Your task
Everything from the line with "Send via the LINEで送る button" to the line with "The height and width of the screenshot is (286, 470)." in the listing below, both lines included, needs to be copied exactly, apart from the pictures.

Input

※ ※ ※

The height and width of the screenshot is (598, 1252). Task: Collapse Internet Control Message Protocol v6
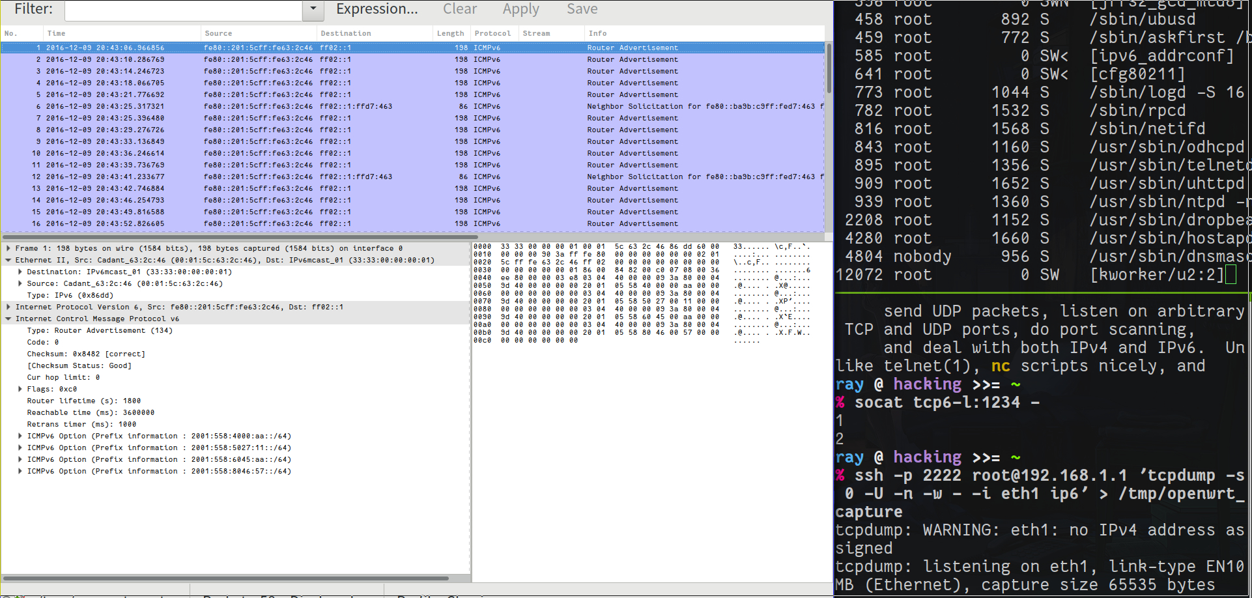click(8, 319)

※ ※ ※

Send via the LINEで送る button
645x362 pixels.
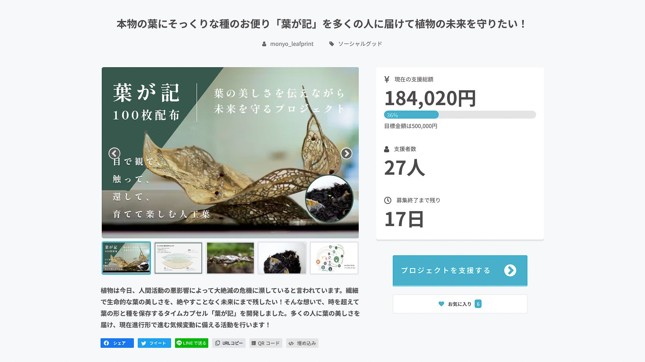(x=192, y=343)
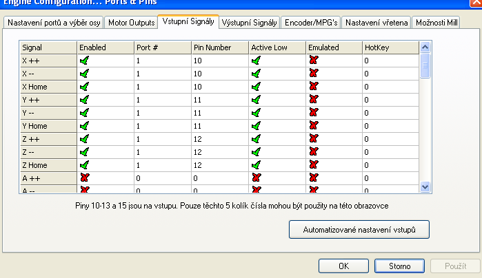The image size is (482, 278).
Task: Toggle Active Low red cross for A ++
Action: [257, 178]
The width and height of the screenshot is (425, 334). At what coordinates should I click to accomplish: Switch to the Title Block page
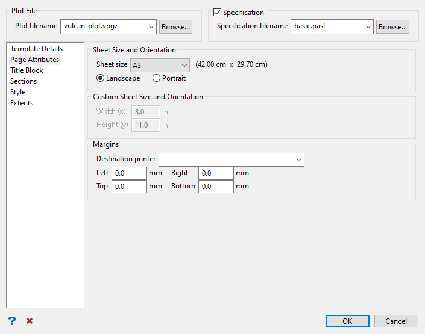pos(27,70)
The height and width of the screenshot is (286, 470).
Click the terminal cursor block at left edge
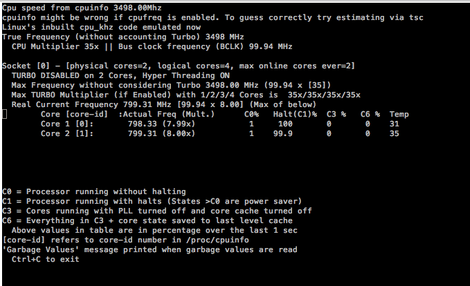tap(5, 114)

※ ※ ※

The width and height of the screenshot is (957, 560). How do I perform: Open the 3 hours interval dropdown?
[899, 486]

※ ※ ※

Written response
Send via the LINEで送る button
645x362 pixels.
(x=192, y=343)
The image size is (482, 278).
Task: Toggle Active Low red cross for A ++
Action: [257, 178]
The width and height of the screenshot is (425, 334). At what coordinates should I click to accomplish: Switch to the Title Block page
pos(27,70)
The height and width of the screenshot is (286, 470).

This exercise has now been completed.